* **Supplied entries**:

####

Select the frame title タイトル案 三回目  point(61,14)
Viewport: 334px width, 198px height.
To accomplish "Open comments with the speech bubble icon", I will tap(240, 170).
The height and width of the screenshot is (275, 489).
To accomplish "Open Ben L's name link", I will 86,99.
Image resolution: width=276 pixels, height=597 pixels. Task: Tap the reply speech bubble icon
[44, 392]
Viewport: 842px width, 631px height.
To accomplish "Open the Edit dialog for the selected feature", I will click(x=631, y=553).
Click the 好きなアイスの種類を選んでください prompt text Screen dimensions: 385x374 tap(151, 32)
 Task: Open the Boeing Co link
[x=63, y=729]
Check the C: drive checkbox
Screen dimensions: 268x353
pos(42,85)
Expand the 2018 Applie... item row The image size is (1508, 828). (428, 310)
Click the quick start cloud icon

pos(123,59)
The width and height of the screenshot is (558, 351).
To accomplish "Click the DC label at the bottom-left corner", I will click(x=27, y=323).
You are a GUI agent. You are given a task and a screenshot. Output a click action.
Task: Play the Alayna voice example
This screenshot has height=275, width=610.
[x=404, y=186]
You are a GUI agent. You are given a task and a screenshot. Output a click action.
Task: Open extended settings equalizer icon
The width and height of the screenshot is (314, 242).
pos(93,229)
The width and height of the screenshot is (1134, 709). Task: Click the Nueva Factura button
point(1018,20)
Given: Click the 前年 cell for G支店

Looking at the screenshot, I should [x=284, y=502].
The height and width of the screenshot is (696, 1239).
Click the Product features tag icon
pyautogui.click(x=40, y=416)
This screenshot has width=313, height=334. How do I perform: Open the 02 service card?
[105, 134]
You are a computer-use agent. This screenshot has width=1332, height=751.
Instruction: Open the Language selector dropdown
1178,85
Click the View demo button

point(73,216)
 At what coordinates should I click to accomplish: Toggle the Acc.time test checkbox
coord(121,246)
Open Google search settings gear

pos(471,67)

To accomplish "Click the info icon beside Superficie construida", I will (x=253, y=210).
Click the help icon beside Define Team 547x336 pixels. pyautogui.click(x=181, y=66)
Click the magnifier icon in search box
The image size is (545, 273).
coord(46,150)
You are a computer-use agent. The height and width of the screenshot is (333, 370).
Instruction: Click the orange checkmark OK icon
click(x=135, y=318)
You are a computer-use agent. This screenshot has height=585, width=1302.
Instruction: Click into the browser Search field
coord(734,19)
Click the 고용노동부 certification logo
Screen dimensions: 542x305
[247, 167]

####

* **Exercise instructions**: Say, as a bare number, how many lines above contain the word "beside".

* **Solution**: 2